24. The second statement is more or less on similar lines. It also refers to the various incidents in which the petitioner is alleged to have been involved. It fails to disclose that the witness had any personal knowledge about the involvement of the petitioner and it appears to suggest that the witness's conclusion with regard to the petitioner's involvement was an inference from her having been arrested and/or prosecuted. The statements refers to the 'belief' and 'apprehension' in similar terms.
25. It appears to us that having regard to the material contained in the two statements in question, it was impossible for the detaining authority to have arrived at the satisfaction recorded in the second ground of detention. On the basis of the two statements which appear to have been founded on hearsay only and which merely contain the opinion and belief of two persons not based on any direct evidence, it was impossible for the detaining authority to have been reasonably satisfied with regard to the need of detaining the petitioner with a view to preventing her from acting in any manner prejudicial to the maintenance of public order.
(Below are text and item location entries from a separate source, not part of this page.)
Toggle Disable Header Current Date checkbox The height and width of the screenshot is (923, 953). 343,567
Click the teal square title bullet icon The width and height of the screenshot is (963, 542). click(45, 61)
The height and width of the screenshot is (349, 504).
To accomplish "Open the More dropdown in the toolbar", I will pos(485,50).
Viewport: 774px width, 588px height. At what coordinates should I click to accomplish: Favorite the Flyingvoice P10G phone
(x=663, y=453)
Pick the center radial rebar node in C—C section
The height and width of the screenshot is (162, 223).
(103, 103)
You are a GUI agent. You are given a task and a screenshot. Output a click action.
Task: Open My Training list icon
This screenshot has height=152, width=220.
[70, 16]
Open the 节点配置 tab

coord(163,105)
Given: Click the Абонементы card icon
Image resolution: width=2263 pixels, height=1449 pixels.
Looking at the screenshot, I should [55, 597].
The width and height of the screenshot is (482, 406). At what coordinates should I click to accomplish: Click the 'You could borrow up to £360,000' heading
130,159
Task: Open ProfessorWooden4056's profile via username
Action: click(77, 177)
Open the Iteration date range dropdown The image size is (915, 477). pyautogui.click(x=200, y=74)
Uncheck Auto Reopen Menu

It requires to be emphasised in this connection that the second ground in terms recites that the satisfaction of the detaining authority that 'it is not in the interest of public order' to keep the petitioner free rests substantially On the aforesaid opinion and belief of those two persons and on their plea for 'strict steps' against the petitioner.
26. In view of the aforesaid infirmities affecting the second ground relied upon in support of the detention, the order of detention must be quashed and set aside, as the law is well-settled that even if one out of several distinct and separate grounds of detention cannot be sustained, the whole order would be vitiated.
27. Accordingly, the petitioner is directed to be set at liberty forthwith, so far as the present case is concerned. Rule made absolute accordingly by quashing and setting aside the impugned order of detention.